Inside Tapestry components, injection occurs exclusively on fields. So far the injection was triggered by the @Inject or @InjectService annotations. As of version 5.3 the injection points can also be marked with JSR-330 annotations. The following example demonstrates that.

public class Index {

   @Inject
   private Request request;

   @javax.inject.Inject
   private ComponentResources resources;

   @javax.inject.Inject
   @Named("FrenchGreeter")
   private Greeter greeter;

   @javax.inject.Inject
   @Symbol(SymbolConstants.PRODUCTION_MODE)
   private boolean productionMode;

   void onActivate() { ... }

}

Marker/Qualifier Annotations

Both JSR-330 and Tapestry IoC allow you to disambiguate services by marker or qualifier annotations, as shown in the following example.

public class Index {

   @Inject
   @French
   private Greeter greeter;

}

Again, there is a slight difference. In JSR-330 a qualifier annotation like @French in the example above needs to be annotated by the @Qualifier annotation.

@Documented
@Retention(RetentionPolicy.RUNTIME)
@Target(ElementType.FIELD)
@javax.inject.Qualifier
public @interface French {
}

In Tapestry any annotation can be a marker annotation. You don’t need to place something like the @Qualifier annotation on your marker annotation.

Method Injection

Injectable methods is a next slight difference. In JSR-330 a method is injectable if the @Inject annotation is present. In Tapestry the @Inject annotation is optional. An ordinary setter method is a candidate to perform injection.

public class Car {

   private Engine engine;

   public void setEngine(Engine engine) {
      this.engine = engine;
   }

}

When building a Car instance, Tapestry IoC will try to resolve a service of type Engine. If available, Tapestry will perform injection by invoking the setter method.
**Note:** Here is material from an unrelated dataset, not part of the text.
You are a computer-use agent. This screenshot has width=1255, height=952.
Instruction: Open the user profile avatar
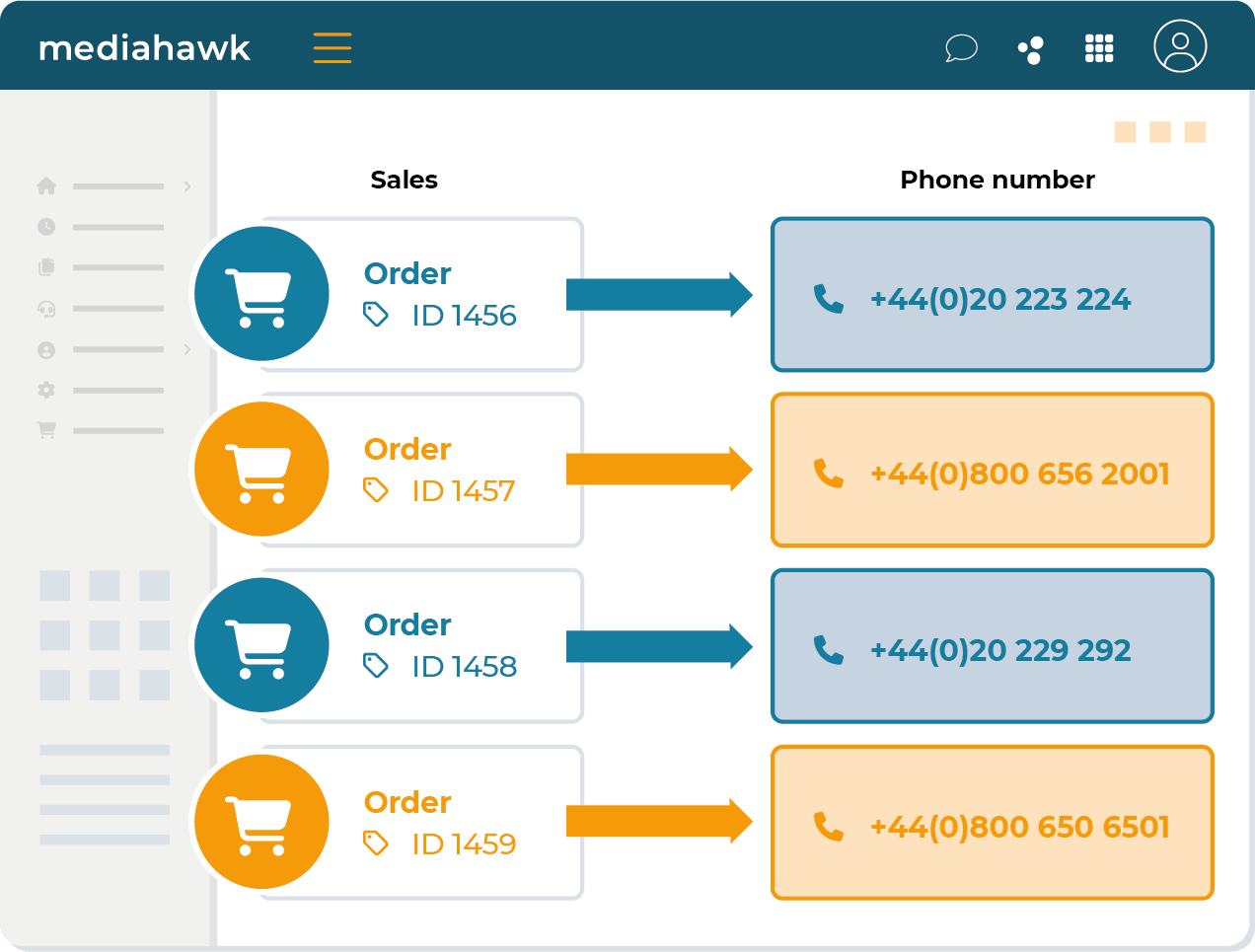[1180, 46]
Besides that, module methods are injectable. Again, there is no need to mark the methods with @Inject annotation as Tapestry explicitly knows which module methods to invoke. In the following example you can see how to use @Named annotation to inject a service by id into a contribute method.
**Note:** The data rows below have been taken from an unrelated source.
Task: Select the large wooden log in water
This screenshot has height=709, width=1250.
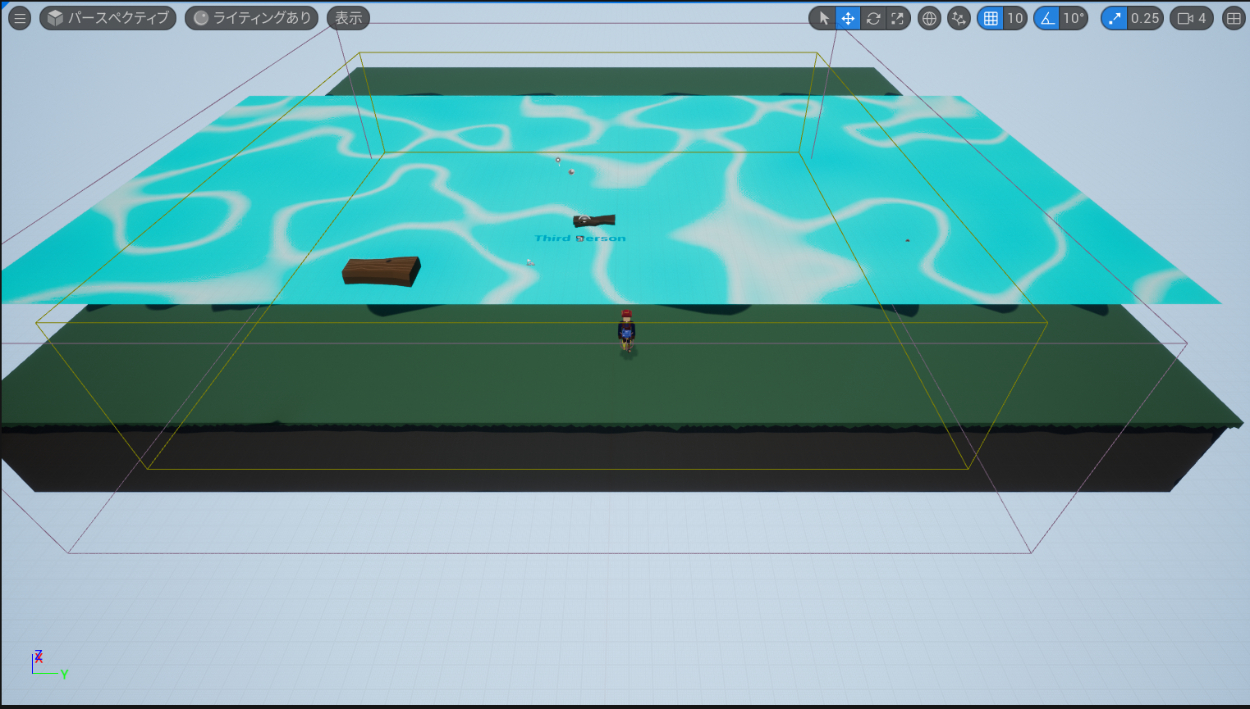Action: click(381, 271)
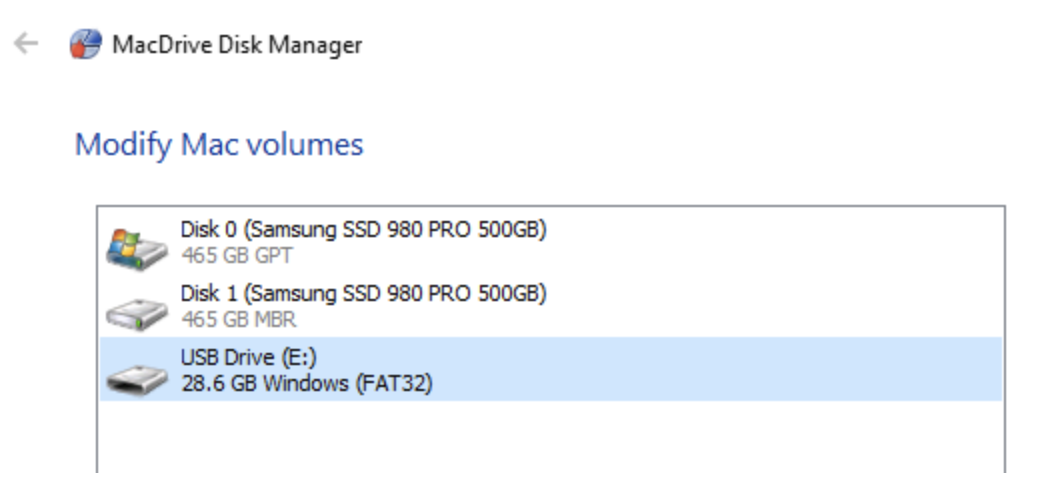Click the 28.6 GB Windows (FAT32) text

click(306, 384)
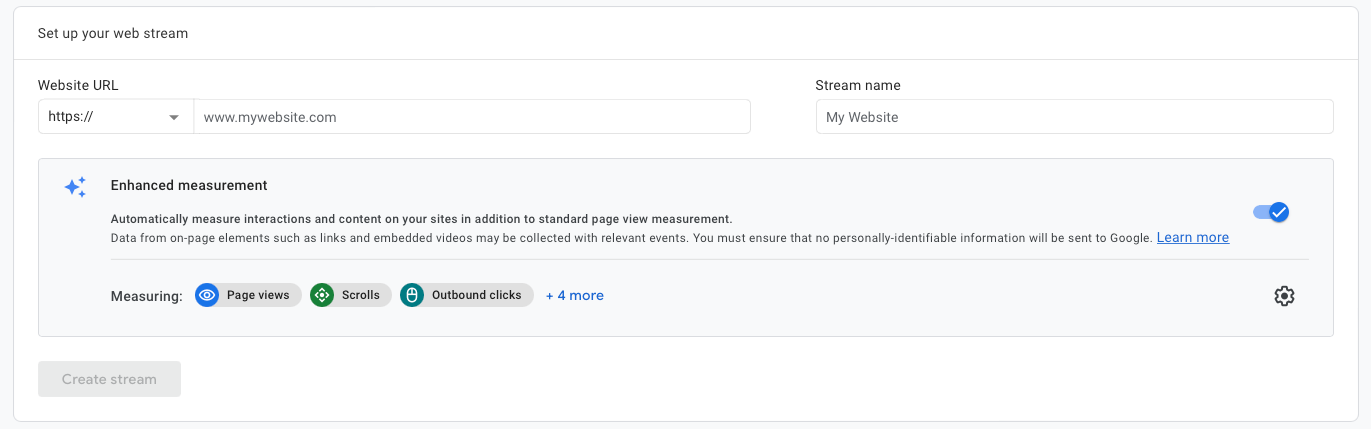
Task: Open enhanced measurement settings gear
Action: [1284, 296]
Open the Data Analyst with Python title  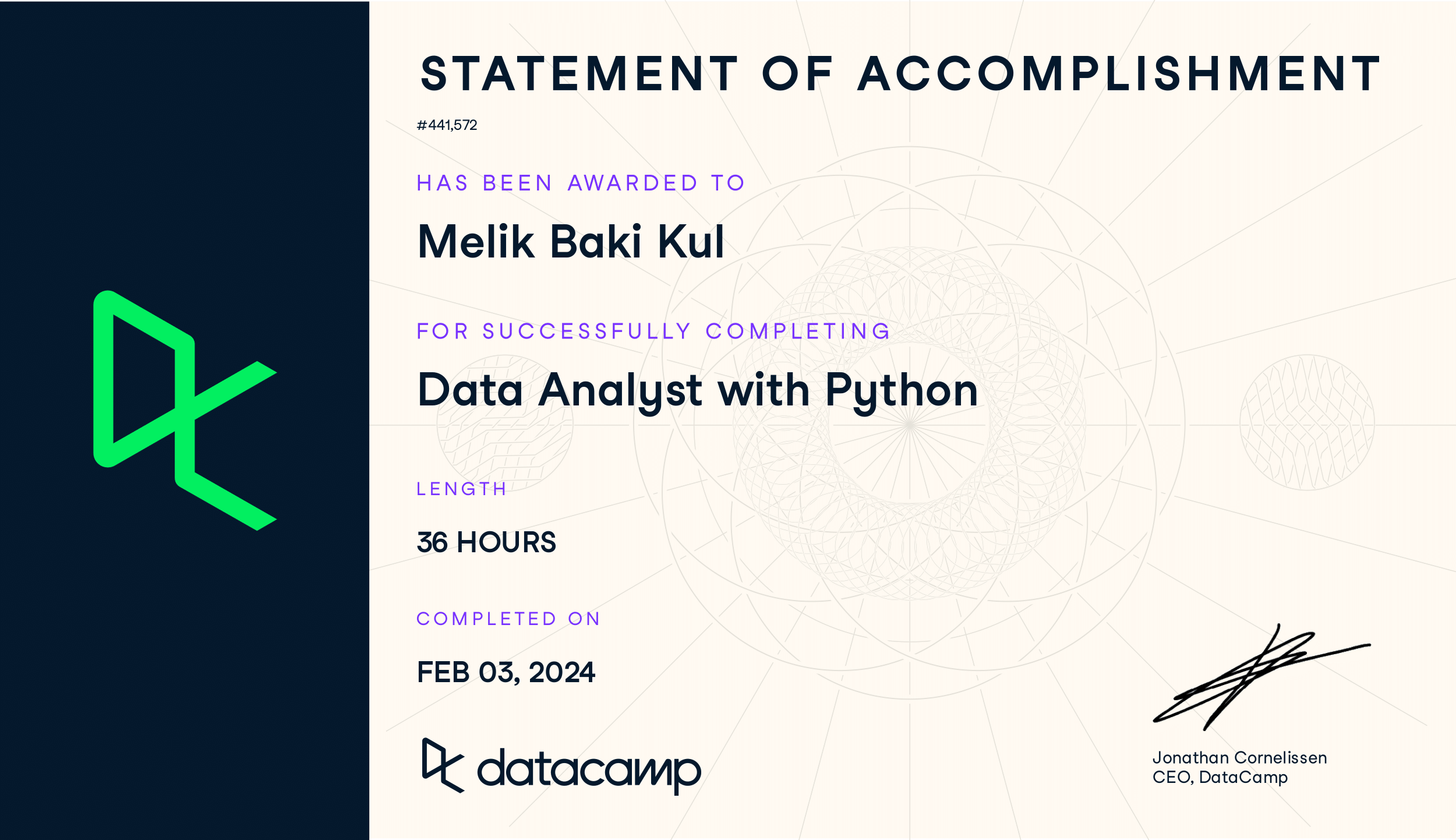[x=697, y=390]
public class TapestryModule {

   @Contribute(BindingSource.class)
   public static void provideBindings(
         MappedConfiguration<String, BindingFactory> cfg,

         @Named("PropBindingFactory")
         BindingFactory propBindingFactory,

         @Named("MessageBindingFactory")
         BindingFactory messageBindingFactor ) {

      cfg.add(BindingConstants.PROP,
               propBindingFactory);
      cfg.add(BindingConstants.MESSAGE,
               messageBindingFactory);

   }

   ...
}

Scopes

By default, a JSR-330 injector creates an instance, uses the instance for one injection, and then forgets it. By placing the @Scope annotation you can tell the injector to retain the instance for possible reuse in a later injection. If you want a service to be a singleton, you need to use the @Singleton annotation.

In Tapestry, it is exactly the other way around. By default a service is a singleton. Once an instance is created, it is reused for injection. Another available scope is perthread, which exists primarily to help multi-threaded servlet applications. If a service has perthread scope, it is recreated for every incoming request.